給与の振り込みや公共料金の引き落とし、住宅ローンなどの資金の借り入れなど、銀行をはじめとする金融機関は私たちの生活にはなくてはならない存在だ。金融機関には都市銀行、地方銀行、信託銀行、信用金庫、信用組合など、さまざまな種類がある。普段なにげなく利用している金融機関の違いについて、意外と知らないことも多いのではないだろうか。金融機関の種類と違いについて解説する。

銀行の種類はどのくらいあるのか?

銀行の筆頭に挙げられるのが発券銀行としての日本銀行だ。私たちが直接、取り引きすることはないが、物価や金融システムを安定させるという重要な役割を担っている。私たちが普段利用している銀行は、「普通銀行」と呼ばれる。普通銀行は、都市銀行、地方銀行、第2地方銀行、外資系銀行、その他銀行などに分類され、それぞれ下記のような特徴を持つ。

・都市銀行(メガバンク)
大都市に本店を構え全国各地で銀行業務を行う。取引先は大手上場企業が中心。海外にも業務展開を行う。

・地方銀行
地方都市に本店を構え、地域に密着し経済を支える役割を担う。
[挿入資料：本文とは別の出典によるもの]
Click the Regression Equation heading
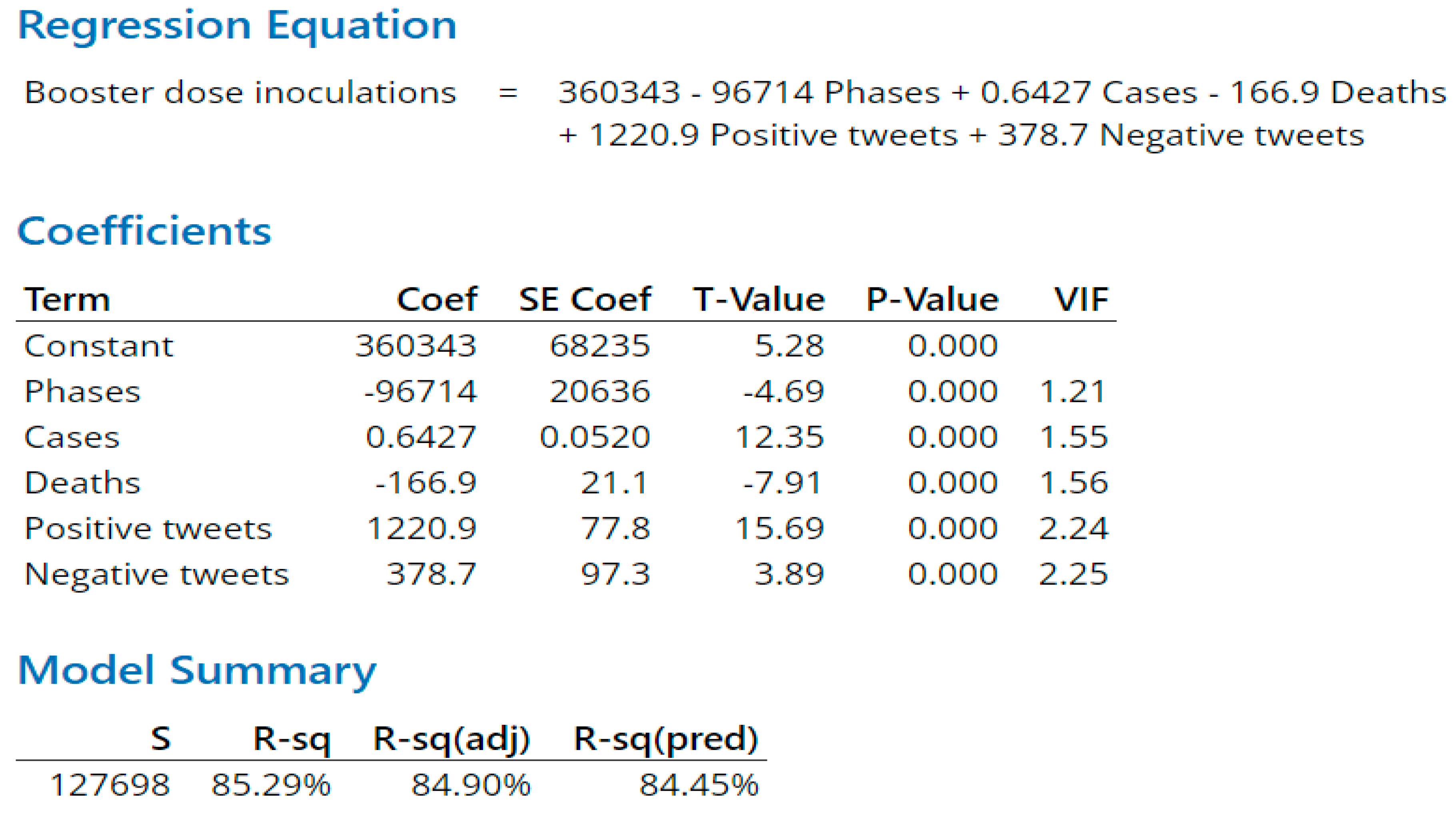Screen dimensions: 1456x814 (238, 26)
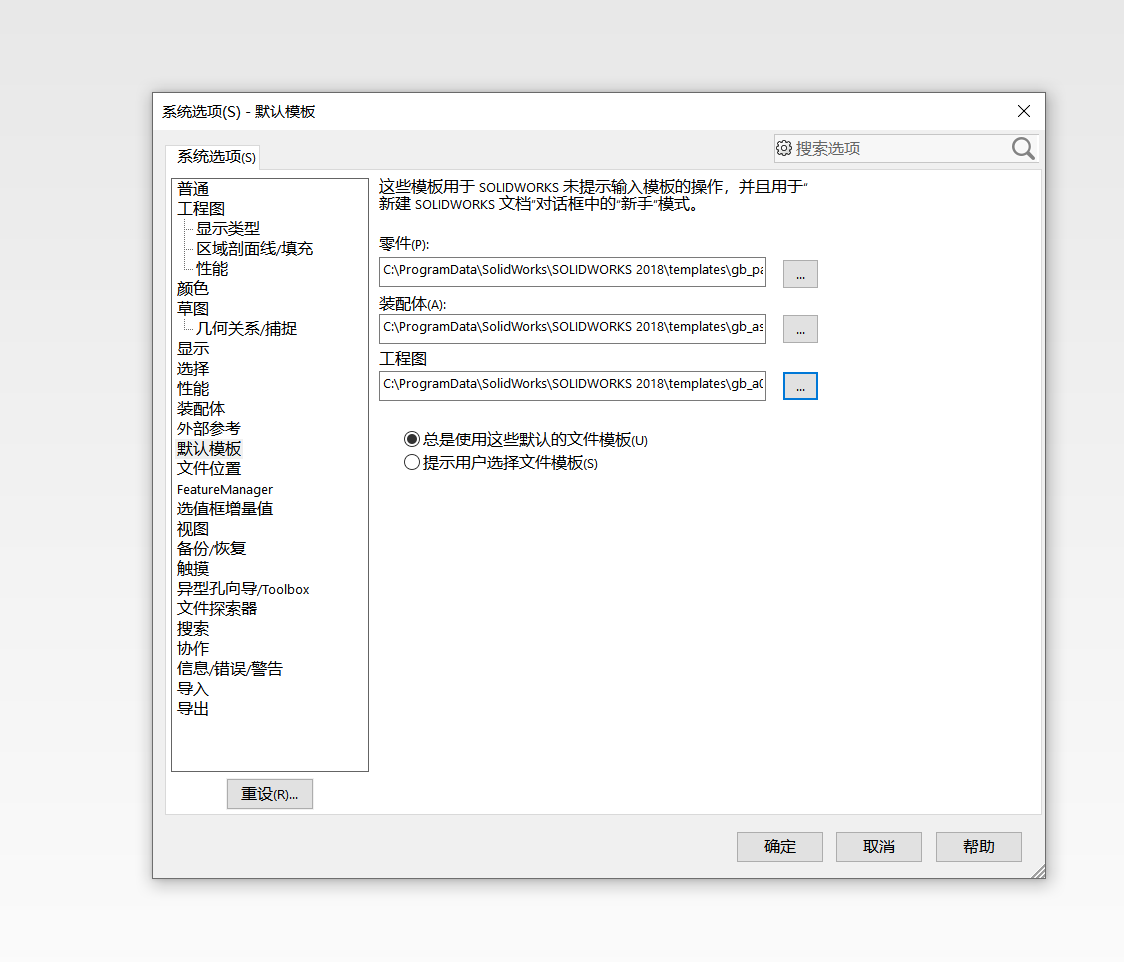Select 总是使用这些默认的文件模板 radio button
Image resolution: width=1124 pixels, height=962 pixels.
(x=412, y=439)
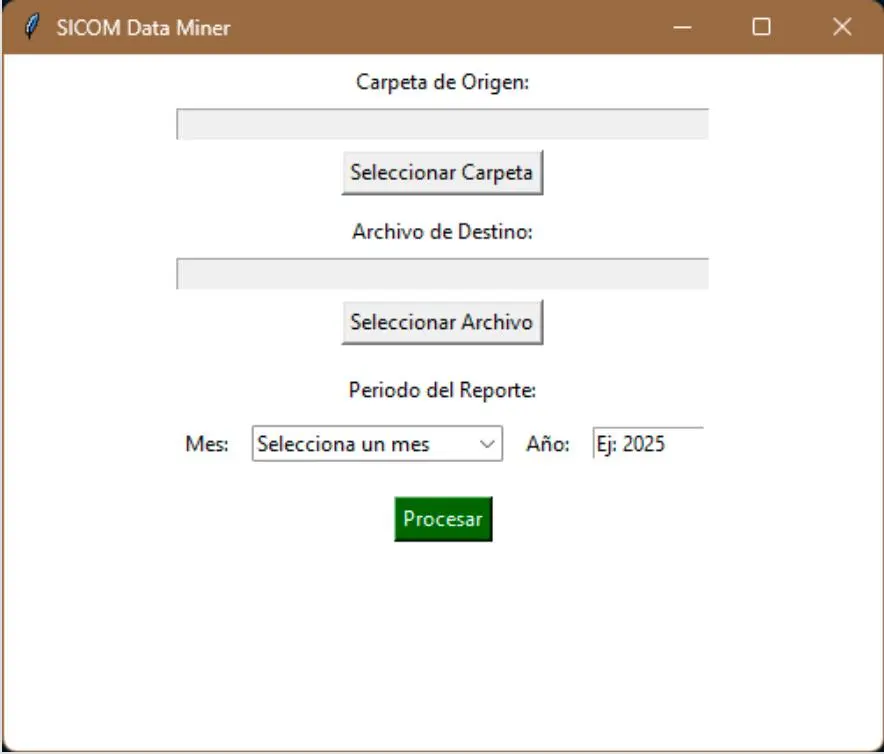Open the month selector for Periodo del Reporte

[375, 444]
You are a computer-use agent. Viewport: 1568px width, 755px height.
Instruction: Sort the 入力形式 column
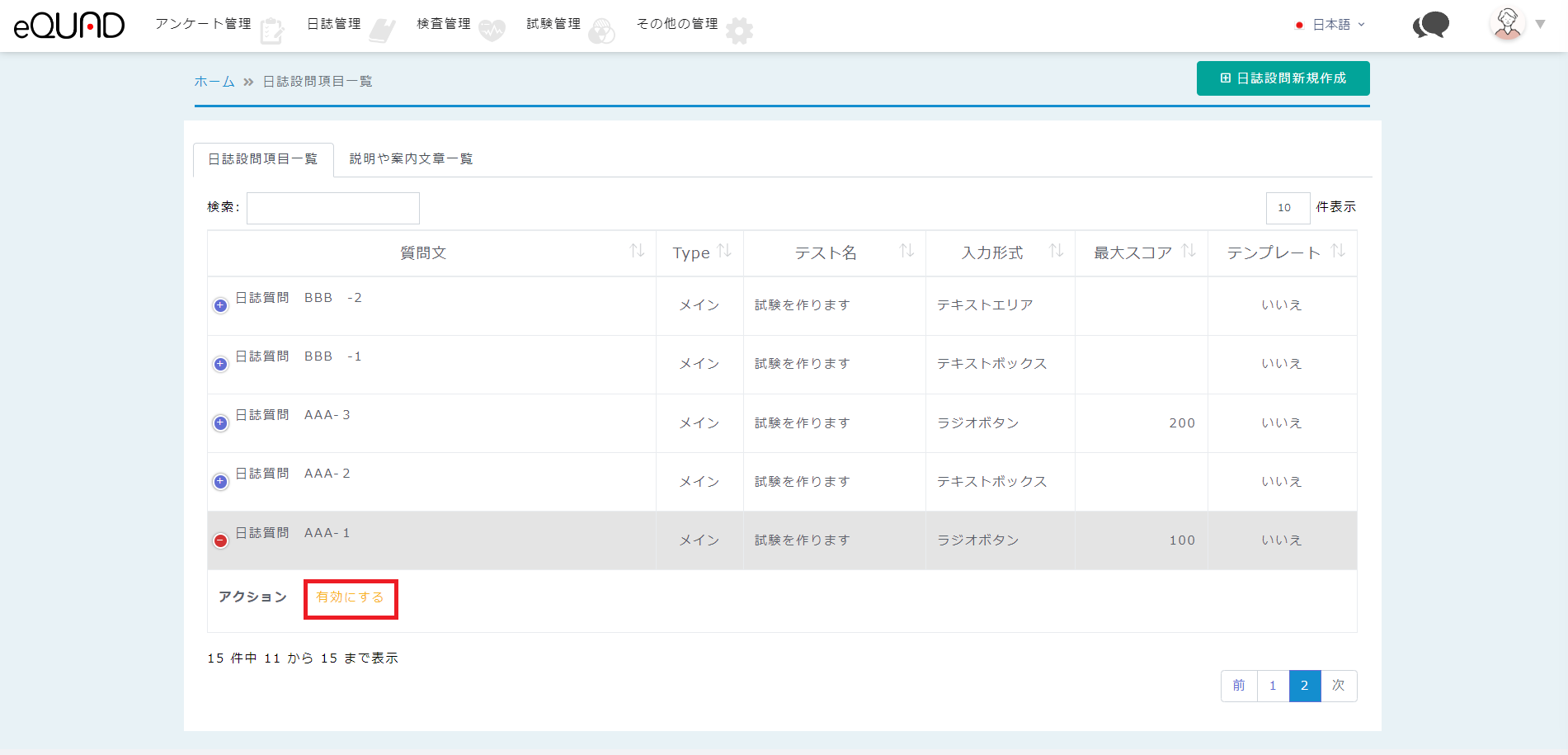[1056, 251]
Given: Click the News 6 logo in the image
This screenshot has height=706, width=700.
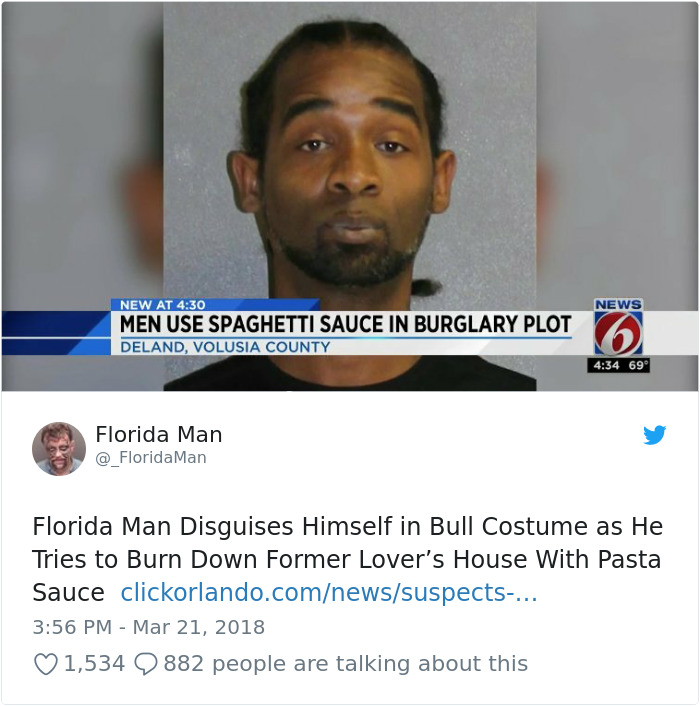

取引先は地元の中小企業が中心。

・第2地方銀行
地方銀行と同様、地方都市に本店を構え、地域に密着し経済を支える役割を担う。取引先は地元の中小企業が中心。もともと相互銀行だったところが多い。

・外資系銀行
日本国外に本店を構え、日本国内に支店を持つ銀行。口座を開設することは可能だが、万一金融機関が破たんした場合に預金者の預金を保護する「預金保険制度」(ペイオフ)の保護の対象外である。

・その他銀行
店舗を持たないインターネット専業銀行、コンビニや商業施設を中心に展開する流通系銀行など、さまざまなタイプの銀行が近年増加している。かつての長期信用銀行が名称を変えた銀行や、ゆうちょ銀行もある。

銀行の業務と信託銀行との違い

銀行の三大業務は、預金、為替、融資である。預金には普通預金、定期預金、外貨預金、積立預金、当座預金などがあるが、これらにより集めた資金を融資することも銀行の重要な業務である。また、振込や振替、手形などの決済業務(為替)は、企業や個人になくてはならないサービスだ。最近はこれらの業務に加え、投資信託や保険商品の販売など、銀行業務の取扱い範囲は広がりつつある。

信託銀行という名称の銀行では、これらの銀行業務に加えて信託業務も行っている。信託業務とは、個人や企業から委託を受け、金銭や有価証券、土地などを管理・運用することである。ほかに相続関連業務や、株式の発行に関わる事務である証券代行業務も行う。

信用金庫、信用組合、労働金庫とは?

ほかに、銀行に似た機能を持つ金融機関には信用金庫、信用組合、労働金庫があるが、違いを正しく答えられるだろうか。銀行とこれらの金融機関との大きな違いは経営理念である。銀行は株式会社であるため、株主の利益が優先される。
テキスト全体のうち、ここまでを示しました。